--- Start of PASSAGE GIVEN ---

The Contactless Payment Turf Wars: tapping the potential of TAP

The recent MacRumors report that the Los Angeles Metro Transit Access Pass card is coming to Apple Pay was not entirely new information, the Source blog and Curbed reported back in May 2017 that TAP was coming to smart devices with a system upgrade:

Cubics (sic), the company handling TAP technology, is developing Nextlink, a “cloud-based connection system,” that will link the existing TAP fare infrastructure to an upcoming mobile payment app. The app is expected to be released, “as early as 7-9 months from the start of development.”

“Metro’s TAP card system is getting a major upgrade” Curbed May 2017

As Curbed explains it, Cubic is developing a backend cloud system that enables online transit accounts with credit/debit cards attached to TAP cards for anywhere anytime mobile recharge with the eventual goal of TAP cards being hosted on mobile devices. In other words it sounds just like Mobile Suica, the world’s first contactless transit card system on mobile, which has been around since 2006 and on Apple Pay since 2017.

The MacRumors Apple Pay information was new but also vague and unclear:

MacRumors can confirm that LA Metro, the transit agency that manages integration of the TAP card system in the Los Angeles Area, said it is working with Apple to support mobile payments for iPhones, with rollout scheduled for this fall…and eventual support for Android phones with NFC, although the timeframe for the latter is unknown.

The process is similar to using Apple Pay for in-store payments. Depending on the iPhone, that means double-pressing the home button or side button, authenticating with Touch ID or Face ID, and holding the device near the card reader. Apple Watch payments are also activated by double-pressing the side button. 

Cubic is the 800 pound gorilla of public transit gate and fare systems in America, Europe and Australia with long and profitable history of creating and operating fare systems. Cubic builds client IC transit card systems with MIFARE technology, which has made MIFARE a de facto standard in those regions. As Cubic literature says, “Over 60% of public transit rides in the US, UK and Australia are taken using Cubic systems.”

--- End of PASSAGE GIVEN ---

PROBLEMS AND TASKS:
(a) In the piece on the contactless payment turf wars, what share of public transit rides in the US, UK and Australia does Cubic literature say are taken using Cubic systems?
(b) Carry the piece on the contactless payment turf wars forward from its last sentence, keeping its voice and subject.

--- Start of PROVIDED MATERIAL ---

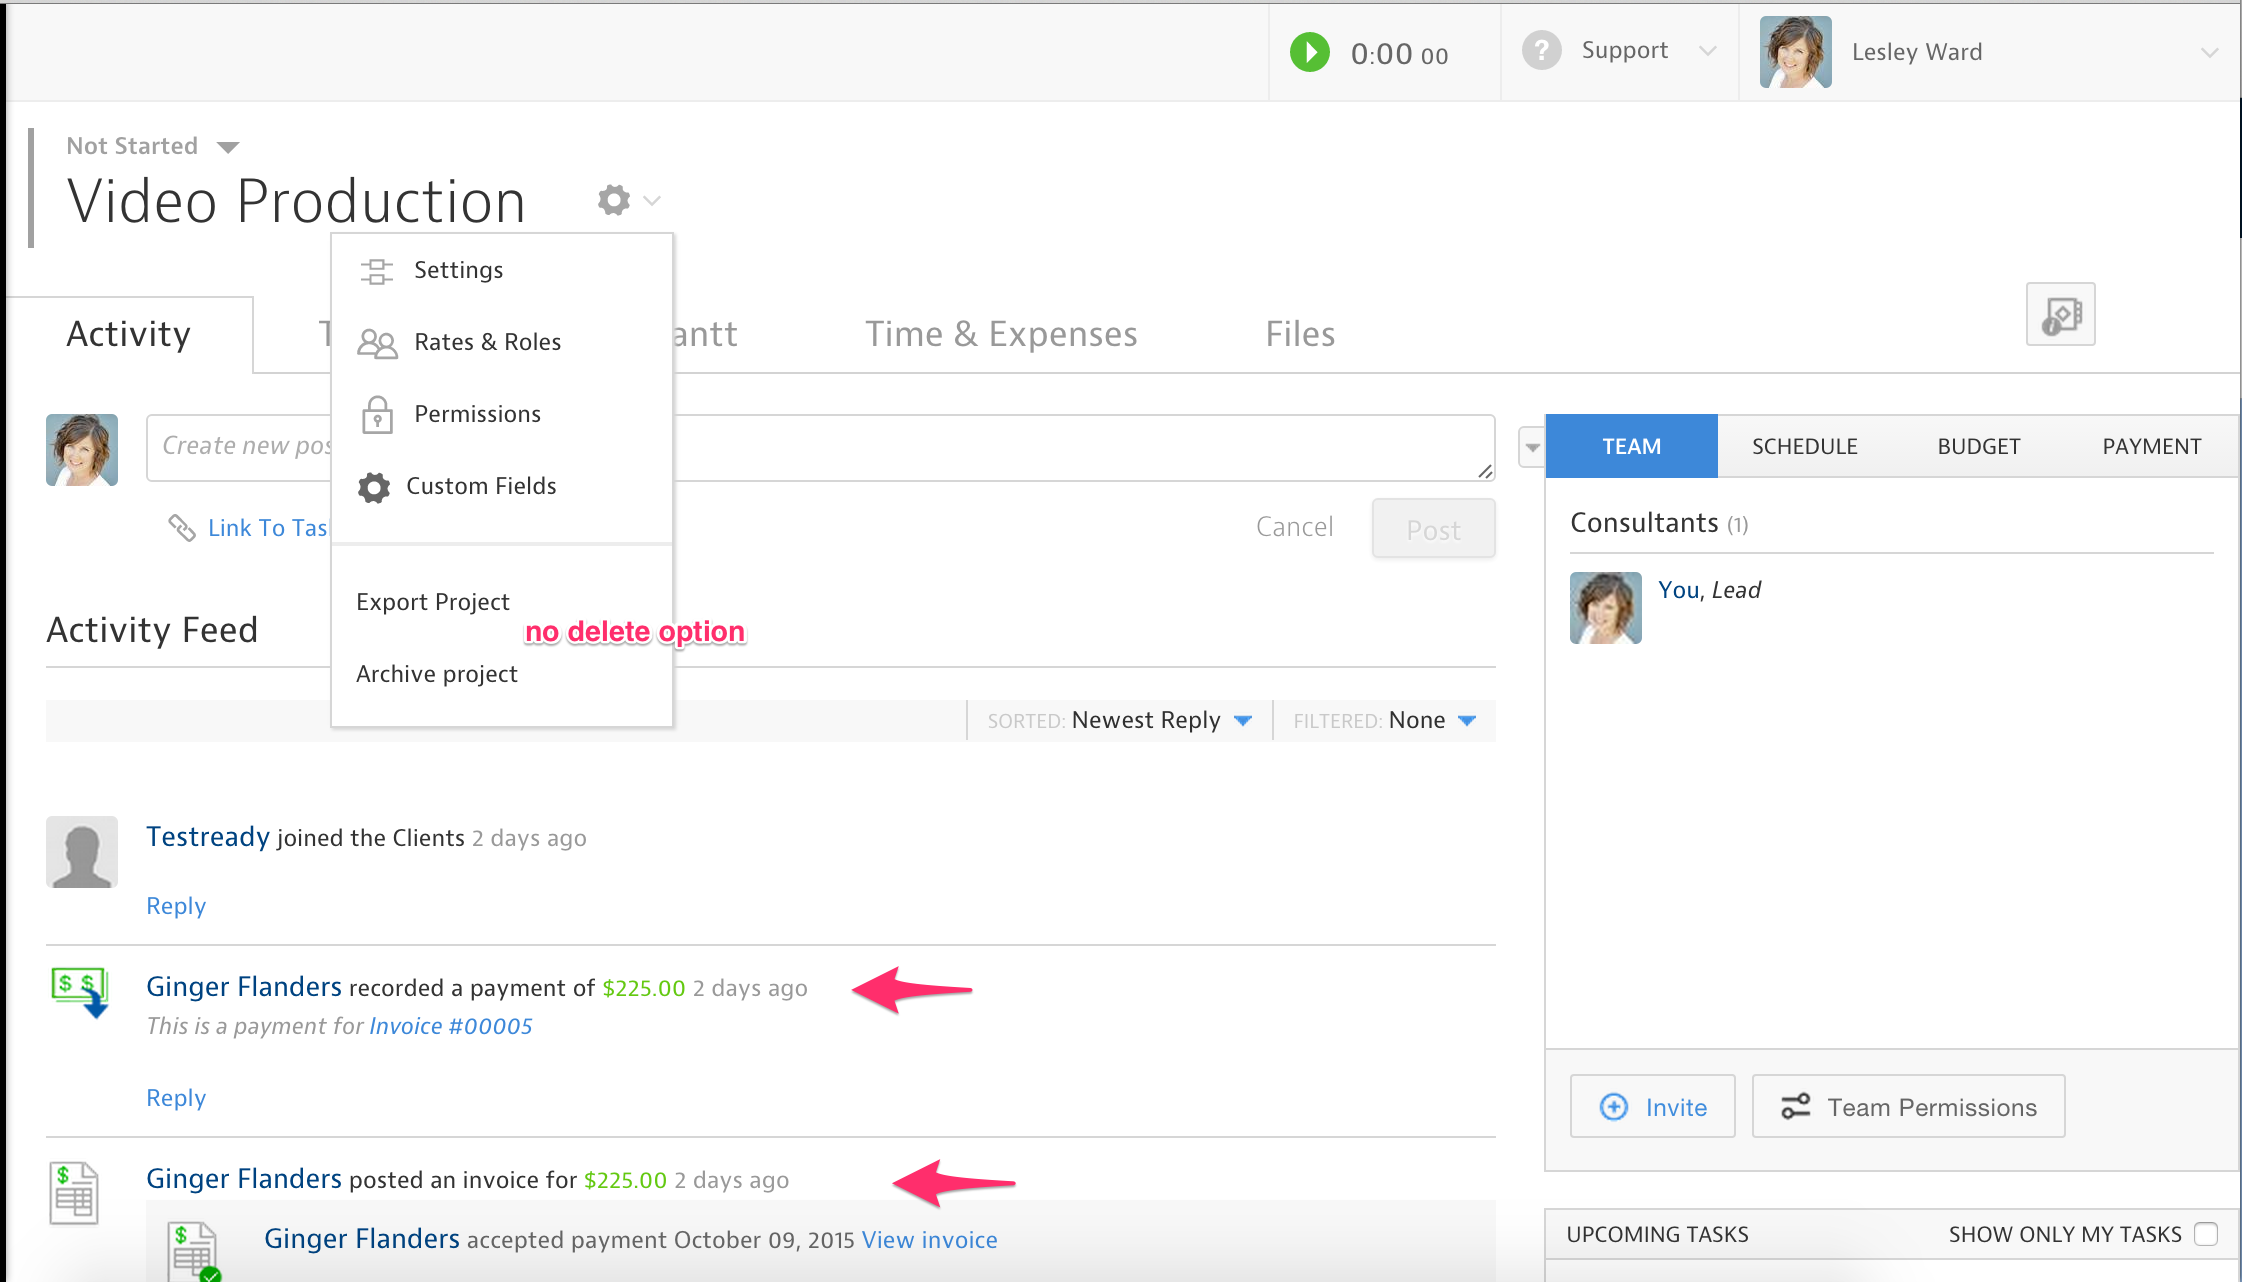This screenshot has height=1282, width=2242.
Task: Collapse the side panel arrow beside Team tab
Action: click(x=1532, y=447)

--- End of PROVIDED MATERIAL ---

SET OF ANSWERS:
(a) Over 60%

(b)
So far Cubic has not hosted any client transit card on digital wallet platforms like Apple Pay or Google Pay. Instead of native digital cards Cubic and clients have chosen ‘open loop’ EMV contactless credit/debit cards as their digital wallet strategy. Transit for London (TfL) went open loop in 2012, other Cubic operated systems such as Opal and Vancouver Compass have added it as well. The New York MTA and Cubic plan the same strategy for replacing the venerable New York Subway Metro Card.

There are huge business model and operational differences between the 2 approaches but from a Apple Pay user viewpoint the difference boils down to an Express Card-like experience (Suica, China Transit, Contactless Student ID cards) for going through a transit gate versus a Touch ID/Face ID credit-card-at-cash-register experience. That’s because EMV contactless was originally designed for cash registers, not transit gates. EMV contactless is a slow and very stupid smart card.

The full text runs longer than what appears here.